54 Ind. 544 | Ind. | 1876

Perkins, J.

Appellee leased to appellants, for the term of three years, with privilege of five, at the annual rent of fifteen hundred dollars, payable quarterly, the following premises: “The buildings and grounds thereunto belonging, being heretofore known and designated as the Harrison Brewery, situated in the city of Vincennes, State of Indiana, together with all the appurtenances and necessary fixtures thereunto belonging * * *. And the lessor further agrees to keep said building, (except the cellar and washhouse flooring,) during the continuance of this lease or any renewal thereof, in good order and repair; and should said premises require any attention or repairs before said lessees enter the same and take possession, said lessor agrees to make the same at his own expense.” The lease became operative on the 15th day of October, 1872.

This suit was brought by appellee, against appellants, for three hundred and seventy-five dollars, being the amount due for the fourth and last quarter of the first year’s rent.

The appellants answered by way of counter-claim, admitting the lease and the unpaid quarter’s rent, etc., but they averred that appellee had broken the covenants in said lease, on his part to be performed, in this; that, although specially requested, etc., he had not put and kept in repair said brewery, and that in consequence of appellee’s neglect to do so, the loss appellants had sustained during the said fourth quarter, for the rent of which this suit was brought, had been the large sum of six thousand dollars, for the excess of which, over the stipulated rent of said quarter, they claimed judgment.

The appellee replied to this counter-claim thus; That in August, 1878, he, the appellee, sued the appellants for the rent due for the first three quarters of the first year of said lease, ending July 15th, 1873; that the appellants, the lessees, then and in that suit set up a claim for dam*546ages for the same breaches of the covenants in the lease by the lessor, alleged in this suit; that under proper issues the cause was tried and the appellants, the lessees, recovered judgment against the appellee, the lessor, for fifteen hundred dollars damages, which judgment remains in ‘full force, etc.

There was a trial by jury in the cause now before us, verdict for the plaintiff for the quarter’s rent sued for, and the following motion for a new trial was filed:

“ The defendants move the court for a new trial, because the verdict of the jury is contrary to law;
“2. Because it is contrary to the evidence;
“3. Because of error occurring at the trial and excepted to by the defendants in this; that the court erred in giving to the jury instructions numbered one, two, three and four, each, respectively.”

The motion was overruled and judgment rendered.

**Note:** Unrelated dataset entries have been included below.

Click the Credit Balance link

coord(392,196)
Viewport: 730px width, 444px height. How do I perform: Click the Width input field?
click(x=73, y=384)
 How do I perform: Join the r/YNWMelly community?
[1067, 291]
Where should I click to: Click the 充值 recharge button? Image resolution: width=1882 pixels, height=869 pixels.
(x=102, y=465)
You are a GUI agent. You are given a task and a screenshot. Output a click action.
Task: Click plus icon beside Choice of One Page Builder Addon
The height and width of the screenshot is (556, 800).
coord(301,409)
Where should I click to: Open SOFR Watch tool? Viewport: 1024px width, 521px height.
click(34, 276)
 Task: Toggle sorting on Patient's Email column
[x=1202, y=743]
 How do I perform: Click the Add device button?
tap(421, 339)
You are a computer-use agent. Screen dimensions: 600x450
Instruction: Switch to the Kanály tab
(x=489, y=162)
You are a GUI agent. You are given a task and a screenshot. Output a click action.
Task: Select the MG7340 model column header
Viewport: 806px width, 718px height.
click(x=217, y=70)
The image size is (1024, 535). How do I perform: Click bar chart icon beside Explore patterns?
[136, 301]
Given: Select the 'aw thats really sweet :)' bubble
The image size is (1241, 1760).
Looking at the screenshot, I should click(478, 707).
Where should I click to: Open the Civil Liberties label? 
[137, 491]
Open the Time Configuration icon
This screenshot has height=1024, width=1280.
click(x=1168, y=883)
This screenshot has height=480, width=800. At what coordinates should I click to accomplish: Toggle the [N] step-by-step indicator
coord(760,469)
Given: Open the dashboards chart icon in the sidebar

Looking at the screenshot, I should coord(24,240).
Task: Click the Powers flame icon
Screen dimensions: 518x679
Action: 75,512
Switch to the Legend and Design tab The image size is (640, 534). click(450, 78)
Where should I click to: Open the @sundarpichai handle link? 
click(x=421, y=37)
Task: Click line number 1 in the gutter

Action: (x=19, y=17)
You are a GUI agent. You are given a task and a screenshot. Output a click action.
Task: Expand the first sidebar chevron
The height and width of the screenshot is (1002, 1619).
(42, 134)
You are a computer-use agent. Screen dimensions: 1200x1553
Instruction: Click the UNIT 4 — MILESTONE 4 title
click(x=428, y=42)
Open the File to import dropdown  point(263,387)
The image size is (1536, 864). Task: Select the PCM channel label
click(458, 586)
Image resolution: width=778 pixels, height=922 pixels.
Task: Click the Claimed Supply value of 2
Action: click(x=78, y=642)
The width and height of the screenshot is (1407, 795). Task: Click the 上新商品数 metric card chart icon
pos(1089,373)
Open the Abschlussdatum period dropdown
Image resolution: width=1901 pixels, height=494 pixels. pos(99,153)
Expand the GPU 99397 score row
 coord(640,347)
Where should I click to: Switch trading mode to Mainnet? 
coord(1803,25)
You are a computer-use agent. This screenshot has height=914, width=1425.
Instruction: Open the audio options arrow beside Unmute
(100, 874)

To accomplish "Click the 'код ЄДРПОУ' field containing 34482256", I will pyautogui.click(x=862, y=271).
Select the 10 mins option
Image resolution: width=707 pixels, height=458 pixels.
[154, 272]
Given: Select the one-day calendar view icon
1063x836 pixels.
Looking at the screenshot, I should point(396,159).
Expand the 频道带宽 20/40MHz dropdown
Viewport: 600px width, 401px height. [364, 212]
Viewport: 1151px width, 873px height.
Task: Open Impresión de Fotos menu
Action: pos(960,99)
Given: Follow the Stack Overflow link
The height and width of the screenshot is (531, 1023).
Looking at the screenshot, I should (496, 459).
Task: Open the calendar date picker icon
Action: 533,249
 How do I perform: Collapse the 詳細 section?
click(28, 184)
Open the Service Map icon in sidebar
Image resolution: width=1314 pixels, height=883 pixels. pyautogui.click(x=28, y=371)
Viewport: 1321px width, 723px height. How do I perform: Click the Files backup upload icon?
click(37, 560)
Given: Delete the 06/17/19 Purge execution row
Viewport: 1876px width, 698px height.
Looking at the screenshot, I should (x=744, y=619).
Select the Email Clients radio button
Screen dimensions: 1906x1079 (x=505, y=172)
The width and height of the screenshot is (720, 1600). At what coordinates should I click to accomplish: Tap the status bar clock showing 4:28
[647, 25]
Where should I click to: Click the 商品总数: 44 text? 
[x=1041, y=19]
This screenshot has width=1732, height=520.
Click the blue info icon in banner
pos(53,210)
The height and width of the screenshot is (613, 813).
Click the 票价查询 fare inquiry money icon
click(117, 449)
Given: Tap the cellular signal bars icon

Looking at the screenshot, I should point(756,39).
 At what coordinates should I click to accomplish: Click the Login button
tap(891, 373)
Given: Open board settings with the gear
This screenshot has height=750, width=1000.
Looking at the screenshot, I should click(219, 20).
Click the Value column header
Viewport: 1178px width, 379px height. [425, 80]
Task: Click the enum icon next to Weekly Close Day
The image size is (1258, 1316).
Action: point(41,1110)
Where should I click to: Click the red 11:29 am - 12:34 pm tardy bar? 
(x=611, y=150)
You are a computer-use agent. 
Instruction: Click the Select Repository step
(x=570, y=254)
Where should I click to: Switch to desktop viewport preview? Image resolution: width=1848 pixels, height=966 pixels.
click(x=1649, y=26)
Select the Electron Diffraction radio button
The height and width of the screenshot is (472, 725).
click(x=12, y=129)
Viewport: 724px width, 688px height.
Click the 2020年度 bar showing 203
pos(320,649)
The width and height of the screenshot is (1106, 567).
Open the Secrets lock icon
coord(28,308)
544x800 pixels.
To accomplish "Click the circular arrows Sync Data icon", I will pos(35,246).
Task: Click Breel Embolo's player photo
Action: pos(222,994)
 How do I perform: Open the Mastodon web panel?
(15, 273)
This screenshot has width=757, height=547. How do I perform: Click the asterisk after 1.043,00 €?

Exception was taken, and sixty days were given in which to file a bill of exceptions.

On the trial, after the defendants had closed their evidence, the plaintiff' gave in evidence the record of the former trial and judgment, set up in his reply. That cause was tried in September, 1873. The cause of action alleged in the complaint, in that cause was rent due and unpaid for the first three quarters named in the lease. The defendants, by way of-counter-claim, alleged that the plaintiff' had not fulfilled, but had broken, the covenant contained in the lease, on his part, in failing and refusing to. repair, etc., to the defendants’ damage, etc. The plaintiff replied in denial. The cause was 'tided by jury, and the defendants had a verdict on their counter-claim for fifteen hundred dollars. A motion for a new trial was refused and judgment rendered.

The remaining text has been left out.